**EXERCISE OBJECTIVE:** Working from the entries below, give again each line from the first through the one containing "My account (811, 27)", exactly and with nothing else.

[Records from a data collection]

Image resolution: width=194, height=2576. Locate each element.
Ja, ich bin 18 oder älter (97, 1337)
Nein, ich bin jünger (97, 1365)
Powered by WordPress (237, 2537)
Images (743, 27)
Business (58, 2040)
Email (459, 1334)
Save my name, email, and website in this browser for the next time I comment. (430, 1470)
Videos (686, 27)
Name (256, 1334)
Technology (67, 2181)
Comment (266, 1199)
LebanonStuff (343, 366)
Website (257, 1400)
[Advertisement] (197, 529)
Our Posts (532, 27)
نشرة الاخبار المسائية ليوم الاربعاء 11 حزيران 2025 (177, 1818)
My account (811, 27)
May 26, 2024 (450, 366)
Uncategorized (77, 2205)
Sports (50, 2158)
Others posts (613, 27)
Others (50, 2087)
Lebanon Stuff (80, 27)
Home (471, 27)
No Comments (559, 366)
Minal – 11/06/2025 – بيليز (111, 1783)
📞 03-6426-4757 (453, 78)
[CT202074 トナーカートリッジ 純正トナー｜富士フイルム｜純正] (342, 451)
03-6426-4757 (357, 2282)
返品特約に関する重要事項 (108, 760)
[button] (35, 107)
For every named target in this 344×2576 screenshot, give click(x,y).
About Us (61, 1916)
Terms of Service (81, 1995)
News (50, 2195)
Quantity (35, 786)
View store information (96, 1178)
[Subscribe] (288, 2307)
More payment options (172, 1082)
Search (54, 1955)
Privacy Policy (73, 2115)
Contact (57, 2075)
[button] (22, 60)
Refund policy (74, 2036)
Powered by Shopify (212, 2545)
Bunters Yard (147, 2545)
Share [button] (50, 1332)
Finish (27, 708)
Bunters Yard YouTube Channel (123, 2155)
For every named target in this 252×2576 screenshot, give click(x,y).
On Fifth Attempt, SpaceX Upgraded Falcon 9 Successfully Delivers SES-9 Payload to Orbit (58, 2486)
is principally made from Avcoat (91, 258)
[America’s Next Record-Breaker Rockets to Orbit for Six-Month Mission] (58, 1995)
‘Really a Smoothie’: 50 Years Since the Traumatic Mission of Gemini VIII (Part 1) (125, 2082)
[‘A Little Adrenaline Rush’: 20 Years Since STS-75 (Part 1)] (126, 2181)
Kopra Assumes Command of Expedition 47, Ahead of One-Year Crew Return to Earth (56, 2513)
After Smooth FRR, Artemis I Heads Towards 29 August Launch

**TASK SOLUTION:**
Image resolution: width=194, height=2576. Locate each element.
Ja, ich bin 18 oder älter (97, 1337)
Nein, ich bin jünger (97, 1365)
Powered by WordPress (237, 2537)
Images (743, 27)
Business (58, 2040)
Email (459, 1334)
Save my name, email, and website in this browser for the next time I comment. (430, 1470)
Videos (686, 27)
Name (256, 1334)
Technology (67, 2181)
Comment (266, 1199)
LebanonStuff (343, 366)
Website (257, 1400)
[Advertisement] (197, 529)
Our Posts (532, 27)
نشرة الاخبار المسائية ليوم الاربعاء 11 حزيران 2025 (177, 1818)
My account (811, 27)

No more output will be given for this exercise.